Fortunately, there are a few easy steps to remember to make sure that the only surprises on Halloween are the ones you plan. Most of these are common sense and things you might remember from when you were a kid.
Prevent Costume Catastrophes
Trick-or-treating often occurs at dusk, when jack-o-lanterns on porches hold flickering candles and make-believe pirates wield their trusty swords — eek! Check out these tips to steer clear of costume catastrophes.
- Opt for flame-resistant costumes. The CPSC recommends looking for fabrics like nylon or polyester. The label should even say “flame-resistant.” Be wary of long capes, big sleeves and anything else that can catch a candle flame.

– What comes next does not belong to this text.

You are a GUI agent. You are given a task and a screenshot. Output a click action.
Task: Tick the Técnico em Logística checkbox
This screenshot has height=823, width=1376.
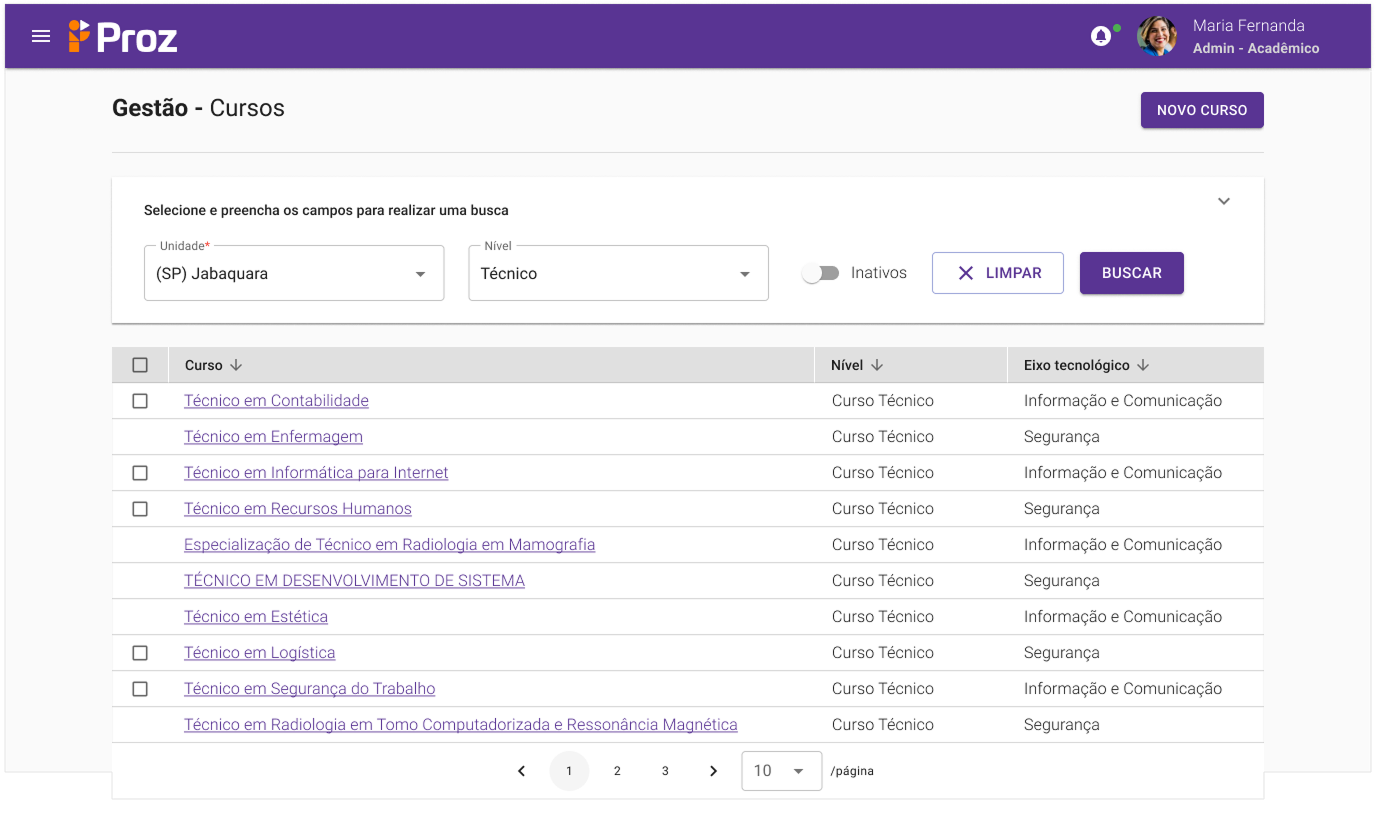140,653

- Make sure your kids can see. The Chicago Police Department says face paint allows for better vision than a mask. Check that hats and scarves are secure, as well — no falling down in front of the eyes.
- Make sure your kids can be seen. Think bright-colored costumes, with reflective tape on dark colors and treat bags. Carry flashlights, too.
- No tripping. High heels or too-big shoes aren’t a good idea. Also watch for trip hazards from costumes.
- Those weapons shouldn’t be a weapon. Creepy costume accompaniments such as swords, knives and the like should be made of soft and flexible material.
Avoid Trick-or-Treat Troubles
With costumes donned and bags in hand, consider the following to keep the trick-or-treating experience under control.
- Kids should be accompanied by a parent or adult at all times. Chicago Police recommend that trick-or-treating take place only during daylight hours. Several communities in Northern Illinois have set times and locations for trick-or-treating — some of them take place on a weekend, instead of Thursday, Oct. 31. Check out HauntedIllinois.com for the listings.
- Stick to familiar homes and neighborhoods. Some neighborhoods have signals that their home is accepting trick-or-treaters: The porch light is on, the house is well-lit, or the front screen door is open. Remind your kids never to enter a stranger’s house or car.
- Inspect treats. Check out the candy to ensure it’s fully wrapped. Kids shouldn’t eat treats until an adult has checked them for tampering.
Decorate Without Doing Damage
One way to avoid any trick-or-treat problems is to have a party at home. But even then, you need to be safe while decorating:
- Carve with care: Let the adults do the pumpkin carving. Kids can scoop out the insides and choose the carving pattern. Also, be careful if you use a candle inside. The CSPC recommends keeping your jack-o-lantern away from curtains or decorations that can burn. Another idea is to avoid the knife and candle altogether, and let kids use a marker to draw their favorite scary face on the pumpkin.
- String ‘em up. Make sure the string of lights has been tested by a recognized lab, like Underwriters Laboratories (check for the UL symbol on the tag). Also, replace cracked bulbs and discard strings with frayed wires.
- Clear the way. Help prevent trick-or-treaters tripping by removing obstacles like pumpkins and other decorations from the pathway to your home.
In many ways, Halloween hasn’t changed much since we were kids – it’s about the costumes, the candy and the fun. With a few simple preparations, you can help keep the fun from taking a frightening turn.